### TASK GOAL
In the material below, transcribe every line from the first through the line holding "Task: Open Billing", exactly, and stop after that line.

### RECORDS SUPPLIED

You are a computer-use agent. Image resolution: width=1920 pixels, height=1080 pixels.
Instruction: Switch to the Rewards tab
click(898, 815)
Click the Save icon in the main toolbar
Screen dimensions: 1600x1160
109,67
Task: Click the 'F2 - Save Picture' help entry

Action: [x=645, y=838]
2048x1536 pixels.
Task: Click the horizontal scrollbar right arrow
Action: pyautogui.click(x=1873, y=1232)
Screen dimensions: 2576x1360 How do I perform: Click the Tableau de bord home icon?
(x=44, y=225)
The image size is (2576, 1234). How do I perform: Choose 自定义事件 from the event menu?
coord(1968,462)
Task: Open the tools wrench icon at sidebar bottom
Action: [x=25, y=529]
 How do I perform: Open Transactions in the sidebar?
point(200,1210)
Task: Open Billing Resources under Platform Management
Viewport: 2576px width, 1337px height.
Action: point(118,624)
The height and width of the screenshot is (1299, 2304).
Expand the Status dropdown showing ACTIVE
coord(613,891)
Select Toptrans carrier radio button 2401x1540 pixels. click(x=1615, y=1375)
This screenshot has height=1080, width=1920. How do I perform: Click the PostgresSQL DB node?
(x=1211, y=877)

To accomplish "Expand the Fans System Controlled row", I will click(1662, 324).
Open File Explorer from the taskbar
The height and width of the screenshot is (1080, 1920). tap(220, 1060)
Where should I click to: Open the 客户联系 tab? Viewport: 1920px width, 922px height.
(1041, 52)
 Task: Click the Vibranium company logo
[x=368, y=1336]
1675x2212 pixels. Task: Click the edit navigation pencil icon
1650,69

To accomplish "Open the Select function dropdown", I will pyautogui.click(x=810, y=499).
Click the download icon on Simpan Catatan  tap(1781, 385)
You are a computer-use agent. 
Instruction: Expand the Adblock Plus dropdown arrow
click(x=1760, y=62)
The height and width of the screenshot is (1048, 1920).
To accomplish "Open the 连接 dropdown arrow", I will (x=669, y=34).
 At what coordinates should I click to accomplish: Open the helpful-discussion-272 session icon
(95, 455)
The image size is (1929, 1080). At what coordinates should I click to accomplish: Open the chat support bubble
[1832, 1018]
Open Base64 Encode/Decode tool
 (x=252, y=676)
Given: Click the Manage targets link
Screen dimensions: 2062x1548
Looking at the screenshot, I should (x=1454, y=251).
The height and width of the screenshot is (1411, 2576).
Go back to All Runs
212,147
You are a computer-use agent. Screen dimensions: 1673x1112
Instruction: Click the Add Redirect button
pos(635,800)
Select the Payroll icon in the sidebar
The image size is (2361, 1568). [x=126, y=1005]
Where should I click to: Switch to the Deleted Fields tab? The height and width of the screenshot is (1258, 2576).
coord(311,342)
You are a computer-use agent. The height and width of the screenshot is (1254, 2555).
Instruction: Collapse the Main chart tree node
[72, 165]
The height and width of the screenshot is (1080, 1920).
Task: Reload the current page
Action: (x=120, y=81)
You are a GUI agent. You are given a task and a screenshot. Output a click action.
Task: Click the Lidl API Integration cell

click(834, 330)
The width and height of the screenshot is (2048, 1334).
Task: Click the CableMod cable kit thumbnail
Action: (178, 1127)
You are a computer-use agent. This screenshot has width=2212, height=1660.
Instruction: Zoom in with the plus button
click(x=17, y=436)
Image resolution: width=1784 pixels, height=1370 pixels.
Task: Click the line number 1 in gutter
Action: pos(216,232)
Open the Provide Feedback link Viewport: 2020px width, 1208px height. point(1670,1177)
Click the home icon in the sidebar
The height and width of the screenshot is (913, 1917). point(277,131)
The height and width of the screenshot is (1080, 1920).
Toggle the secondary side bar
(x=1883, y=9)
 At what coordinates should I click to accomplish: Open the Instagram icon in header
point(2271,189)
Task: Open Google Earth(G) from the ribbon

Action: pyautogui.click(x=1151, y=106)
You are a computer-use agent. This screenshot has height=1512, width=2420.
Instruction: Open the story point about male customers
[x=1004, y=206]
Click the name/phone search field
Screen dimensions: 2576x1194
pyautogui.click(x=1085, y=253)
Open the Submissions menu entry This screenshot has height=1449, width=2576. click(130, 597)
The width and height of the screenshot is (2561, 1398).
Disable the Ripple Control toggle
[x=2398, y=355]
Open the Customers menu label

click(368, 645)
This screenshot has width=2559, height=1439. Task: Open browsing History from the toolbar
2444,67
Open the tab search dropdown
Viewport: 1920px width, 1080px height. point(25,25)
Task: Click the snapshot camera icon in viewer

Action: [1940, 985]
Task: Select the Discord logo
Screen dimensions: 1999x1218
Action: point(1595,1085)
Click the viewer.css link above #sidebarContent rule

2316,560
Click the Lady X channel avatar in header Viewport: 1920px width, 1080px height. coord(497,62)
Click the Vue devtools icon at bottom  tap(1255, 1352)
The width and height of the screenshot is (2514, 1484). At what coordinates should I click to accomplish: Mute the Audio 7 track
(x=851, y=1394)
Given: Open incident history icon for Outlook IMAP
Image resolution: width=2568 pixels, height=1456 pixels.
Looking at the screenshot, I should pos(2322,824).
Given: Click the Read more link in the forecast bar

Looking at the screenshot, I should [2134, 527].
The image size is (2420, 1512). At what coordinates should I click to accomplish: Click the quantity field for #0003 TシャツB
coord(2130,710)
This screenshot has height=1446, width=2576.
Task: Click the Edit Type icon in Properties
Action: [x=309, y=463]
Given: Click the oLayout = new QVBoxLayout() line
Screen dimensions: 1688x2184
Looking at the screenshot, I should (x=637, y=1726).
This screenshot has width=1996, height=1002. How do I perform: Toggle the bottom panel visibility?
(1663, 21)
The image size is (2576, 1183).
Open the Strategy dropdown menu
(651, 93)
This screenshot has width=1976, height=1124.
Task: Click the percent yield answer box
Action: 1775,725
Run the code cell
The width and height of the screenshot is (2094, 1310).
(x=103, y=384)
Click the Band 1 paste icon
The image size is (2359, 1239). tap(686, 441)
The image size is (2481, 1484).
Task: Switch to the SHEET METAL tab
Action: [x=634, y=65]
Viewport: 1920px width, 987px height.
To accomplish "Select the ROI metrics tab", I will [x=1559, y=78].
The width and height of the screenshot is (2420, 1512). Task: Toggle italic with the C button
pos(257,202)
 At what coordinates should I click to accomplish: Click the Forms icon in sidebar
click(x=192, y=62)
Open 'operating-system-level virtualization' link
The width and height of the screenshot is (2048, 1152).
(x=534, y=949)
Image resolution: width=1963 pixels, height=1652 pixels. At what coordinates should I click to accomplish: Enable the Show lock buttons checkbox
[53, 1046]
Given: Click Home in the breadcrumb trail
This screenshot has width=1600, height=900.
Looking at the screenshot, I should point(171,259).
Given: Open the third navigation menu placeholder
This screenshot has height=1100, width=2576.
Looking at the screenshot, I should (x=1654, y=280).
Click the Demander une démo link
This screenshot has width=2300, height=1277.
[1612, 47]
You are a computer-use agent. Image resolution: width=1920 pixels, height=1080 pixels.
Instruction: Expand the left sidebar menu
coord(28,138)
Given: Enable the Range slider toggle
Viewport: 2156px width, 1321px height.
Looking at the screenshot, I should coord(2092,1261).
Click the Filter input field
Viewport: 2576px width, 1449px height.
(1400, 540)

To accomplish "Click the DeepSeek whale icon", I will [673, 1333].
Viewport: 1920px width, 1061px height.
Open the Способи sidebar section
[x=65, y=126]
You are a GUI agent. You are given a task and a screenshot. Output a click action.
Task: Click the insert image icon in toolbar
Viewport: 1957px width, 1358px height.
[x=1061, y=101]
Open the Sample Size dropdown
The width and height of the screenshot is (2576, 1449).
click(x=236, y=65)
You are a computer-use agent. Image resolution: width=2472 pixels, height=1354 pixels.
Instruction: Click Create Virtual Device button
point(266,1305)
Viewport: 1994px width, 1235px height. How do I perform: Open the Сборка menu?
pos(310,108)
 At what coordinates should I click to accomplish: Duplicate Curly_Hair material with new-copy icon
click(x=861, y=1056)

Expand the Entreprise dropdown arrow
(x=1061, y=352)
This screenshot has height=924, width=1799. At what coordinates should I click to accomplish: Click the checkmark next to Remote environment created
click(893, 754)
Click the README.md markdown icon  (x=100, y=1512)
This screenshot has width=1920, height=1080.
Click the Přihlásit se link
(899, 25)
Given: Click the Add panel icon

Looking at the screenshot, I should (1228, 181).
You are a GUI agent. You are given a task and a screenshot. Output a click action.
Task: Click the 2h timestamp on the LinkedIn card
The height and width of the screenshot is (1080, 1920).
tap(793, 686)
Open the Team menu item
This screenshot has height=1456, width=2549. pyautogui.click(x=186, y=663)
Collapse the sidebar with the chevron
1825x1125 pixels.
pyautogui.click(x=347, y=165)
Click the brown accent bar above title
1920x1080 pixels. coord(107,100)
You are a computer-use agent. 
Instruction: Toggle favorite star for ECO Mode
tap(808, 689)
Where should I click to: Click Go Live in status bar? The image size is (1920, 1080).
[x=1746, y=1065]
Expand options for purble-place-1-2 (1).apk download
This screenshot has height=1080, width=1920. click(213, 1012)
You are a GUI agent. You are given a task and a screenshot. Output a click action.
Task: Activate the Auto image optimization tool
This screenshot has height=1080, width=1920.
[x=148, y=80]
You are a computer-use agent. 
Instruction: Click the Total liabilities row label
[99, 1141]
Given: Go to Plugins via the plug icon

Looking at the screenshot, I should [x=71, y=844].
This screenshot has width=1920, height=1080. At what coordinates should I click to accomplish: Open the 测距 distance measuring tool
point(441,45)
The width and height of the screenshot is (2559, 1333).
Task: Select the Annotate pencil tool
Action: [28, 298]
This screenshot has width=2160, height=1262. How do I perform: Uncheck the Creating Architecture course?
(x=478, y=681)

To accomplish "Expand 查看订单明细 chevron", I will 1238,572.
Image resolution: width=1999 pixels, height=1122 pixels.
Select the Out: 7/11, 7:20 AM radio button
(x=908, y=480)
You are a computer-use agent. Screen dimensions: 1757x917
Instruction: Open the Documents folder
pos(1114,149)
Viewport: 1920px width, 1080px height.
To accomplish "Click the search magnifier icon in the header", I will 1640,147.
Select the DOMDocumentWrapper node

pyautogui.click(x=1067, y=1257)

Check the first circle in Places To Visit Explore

### WRITTEN SOLUTION
You are a computer-use agent. Image resolution: width=1920 pixels, height=1080 pixels.
Instruction: Switch to the Rewards tab
click(898, 815)
Click the Save icon in the main toolbar
Screen dimensions: 1600x1160
109,67
Task: Click the 'F2 - Save Picture' help entry

Action: [x=645, y=838]
2048x1536 pixels.
Task: Click the horizontal scrollbar right arrow
Action: pyautogui.click(x=1873, y=1232)
Screen dimensions: 2576x1360 How do I perform: Click the Tableau de bord home icon?
(x=44, y=225)
The image size is (2576, 1234). How do I perform: Choose 自定义事件 from the event menu?
coord(1968,462)
Task: Open the tools wrench icon at sidebar bottom
Action: [x=25, y=529]
 How do I perform: Open Transactions in the sidebar?
point(200,1210)
Task: Open Billing Resources under Platform Management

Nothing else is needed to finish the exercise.